• [TEXTO DADO]

------------------------

Por lo cual son menester nueve maneras de espíritus contemplativos
para mirar la luz que únicamente se ve por entero a sí misma. Mas
no se ha de callar aquí una palabra. Y así digo que todos estos
órdenes se perdieron apenas fueron creados, acaso en su décima
parte, para restaurar la cual fue luego creada la humana naturaleza.
Los números, los órdenes, las jerarquías, narran los cielos
movibles, que son nueve; y el décimo anuncia la unidad y estabilidad
de Dios. Y por eso dice el salmista: «Los cielos proclaman la gloria
de Dios, y la obra de sus manos anuncia el firmamento». Por lo cual
es de razón creer que los motores del cielo de la luna sean del
orden de los ángeles; y los de Mercurio sean los arcángeles; y los
de Venus sean los tronos, los cuales, nacidos del amor del Espíritu
Santo, hacen su obra connatural en él, es decir, el movimiento de
aquel cielo lleno de amor. Del cual toma la forma de dicho cielo un
virtuoso ardor, por el cual las almas de aquí abajo se encienden en
amor, conforme a su disposición. Y como los antiguos advirtieron que
aquel cielo era aquí abajo causa de amor, dijeron que Amor era hijo
de Venus, como lo atestigua Virgilio en el primero de la Eneida,
donde dícele Venus al Amor: «Hijo, virtud mía, hijo del Sumo
Padre, que de los dardos de
Tifeo no te curas». Y Ovidio, en el quinto de Metamorfoseos, cuando
dice que Venus le dijo al Amor: «Hijo, armas mías, poder mío». Y
existen estos tronos, que al gobierno de estos tronos están
entregados, no en gran número, acerca del cual opinan diversamente
filósofos y astrólogos, conforme a las diversas opiniones acerca de
sus circunvoluciones, aunque todos están acordes en que son tantos
cuantos movimientos hace; los cuales, según se encuentra epilogada
en el Libro de la agregación de las estrellas, por la mejor
demostración de los astrólogos son tres: uno, en cuanto la estrella
se mueve por su epiciclo; otro, en cuanto el epiciclo se mueve con
todo el cielo juntamente con el del sol; el tercero, en cuanto todo
aquel cielo se mueve, siguiendo el movimiento de la estrellada esfera
de Occidente a Oriente, en cien años un grado. De modo que para
estos tres movimientos hay tres motores. Además se mueve todo este
cielo y gira con el epiciclo, de Oriente a Occidente, una vez cada
día natural. El cual movimiento Dios sólo sabe si lo produce el
intelecto o la rapidez del primero movible; a mí paréceme
presuntuoso juzgar tal. Estos motores producen únicamente
entendiendo la circunvolución en el sujeto propio que mueve cada
cual. La nobilísima forma del cielo, que tiene en sí el principio
de esta naturaleza pasiva, gira tocada de la virtud motriz que a ello
entiende; y digo tocada, no corporalmente, sino por tacto de virtud
que a aquél se dirige. Y estos motores son aquellos a los cuales se
pretende hablar y a los cuales hago mi demanda.

------------------------

• [TAREA REQUERIDA 1]
Responda, a partir del texto sobre los cielos y sus motores:
(a) ¿Cuántos son los cielos movibles?
(b) ¿A qué orden pertenecen los motores del cielo de Mercurio?
(c) ¿En qué libro de Metamorfoseos se encuentra la cita de Ovidio?
• [TAREA REQUERIDA 2] Reescriba el pasaje del texto sobre los cielos y sus motores que comienza con las palabras "Por lo cual son" y termina tras "la humana naturaleza.". Sustituya "espíritus contemplativos" por "inteligencias contemplativas".
• [TAREA REQUERIDA 3] Prosiga el texto sobre los cielos y sus motores a partir de su última oración.

• [MATERIAL RECOPILADO]
------------------------

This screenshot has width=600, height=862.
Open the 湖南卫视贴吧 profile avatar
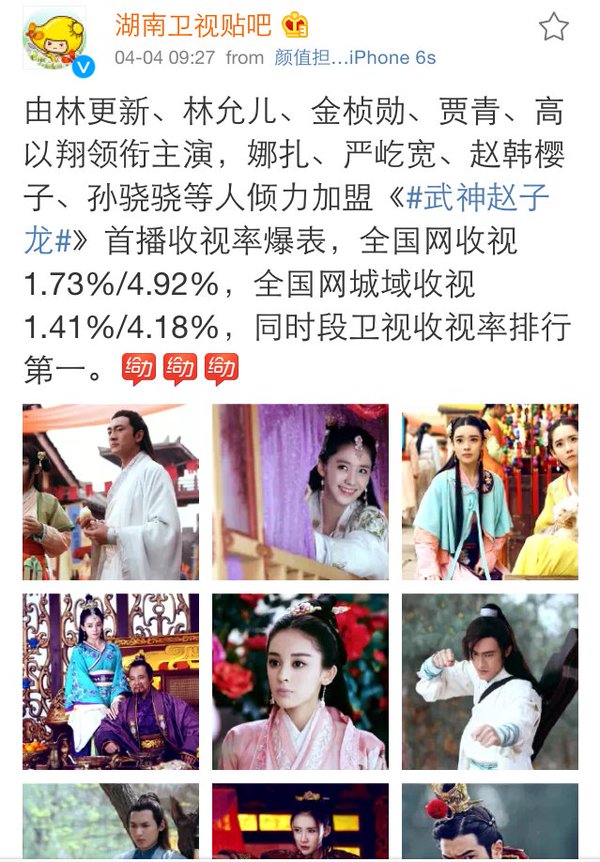coord(53,40)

------------------------

• [RESPUESTA ESPERADA 1]
(a) Nueve.
(b) Al de los arcángeles.
(c) En el quinto.

• [RESPUESTA ESPERADA 2]
Por lo cual son menester nueve maneras de inteligencias contemplativas
para mirar la luz que únicamente se ve por entero a sí misma. Mas
no se ha de callar aquí una palabra. Y así digo que todos estos
órdenes se perdieron apenas fueron creados, acaso en su décima
parte, para restaurar la cual fue luego creada la humana naturaleza.

• [RESPUESTA ESPERADA 3]
Conforme
a lo que se dijo más arriba, en el tercer capítulo de este Tratado,
para entender bien la primera parte de la canción propuesta, era
menester hablar de aquellos cielos y de sus motores; y en los tres
precedentes capítulos, de ellos se ha hablado. Digo, por lo tanto, a
aquellos que demostré ser motores del cielo de Venus: los que
entendiendo -es decir, con sólo el intelecto, como se ha dicho más
arriba-, movéis el tercer cielo, oíd el lenguaje; y no digo oíd,
con el oído que tienen, que es entender con el intelecto. Digo oíd
el lenguaje de mi corazón; esto es, que está dentro de mí, que aún no se ha mostrado de por de fuera. Ha de saberse que en toda esta
canción, según uno y otro sentido, tómase el corazón por el
secreto interior y no por ninguna parte especial del alma o del
cuerpo.
Luego
que les he llamado a oír lo que decir quiero, señalo dos razones
por las cuales es menester que les hable: es la una la novedad de mi
condición, la cual, por no ser experimentada de los demás hombres,
no sería comprendida como de aquellos que entienden sus efectos en
su obra. Y apunto esta razón cuando digo: «Que yo no sé expresar,
tan nuevo me parece». La otra razón es: cuando el hombre recibe
beneficio o injuria primeramente si puede buscar al que se lo hizo
antes que a otros, a fin de que si es beneficio se muestre reconocido
hacia el bienhechor; y si es injuria, induzca al que tal hizo a buena
misericordia con dulces palabras. Y apunto esta razón cuando digo:
el cielo que creó vuestra valía, vos las que sois gentiles
criaturas, me trajo a aqueste estado en que me encuentro; es decir,
vuestra obra, vuestra circunvolución, es la que a la presente
condición me ha traído. Por lo cual concluyo y digo que el
hablarles yo a ellas debe ser como se ha dicho; y tal digo en: de
aquí, pues, que el hablar de la vida que llevo parece dirigirse
dignamente a vos.
Y
después de señaladas estas razones, ruégoles entendimiento, cuando
digo: por eso os ruego que me lo entendáis. Mas como en toda suerte
de discurso, el que lo dice debe atender principalmente a la
persuasión, es decir, a la complacencia del auditorio, que es
principio de todas las demás persuasiones, como los retóricos
saben, y es la más poderosa persuasión para hacer atento al
auditorio el prometer decir nuevas y grandes cosas; sigo yo al ruego
hecho para que me escuchen con esta persuasión, es decir,
complacencia, anunciándoles mi intención, la cual es decir cosas
nuevas, esto es, la división que hay en mi alma, y grandes cosas,
esto es, la valía de su otra estrella. Y digo esto en las últimas
palabras de esta primera parte: os diré la novedad del corazón, de
cómo llora en él el alma triste y cómo habla un espíritu contra
ella, que los rayos le traen de nuestra estrella.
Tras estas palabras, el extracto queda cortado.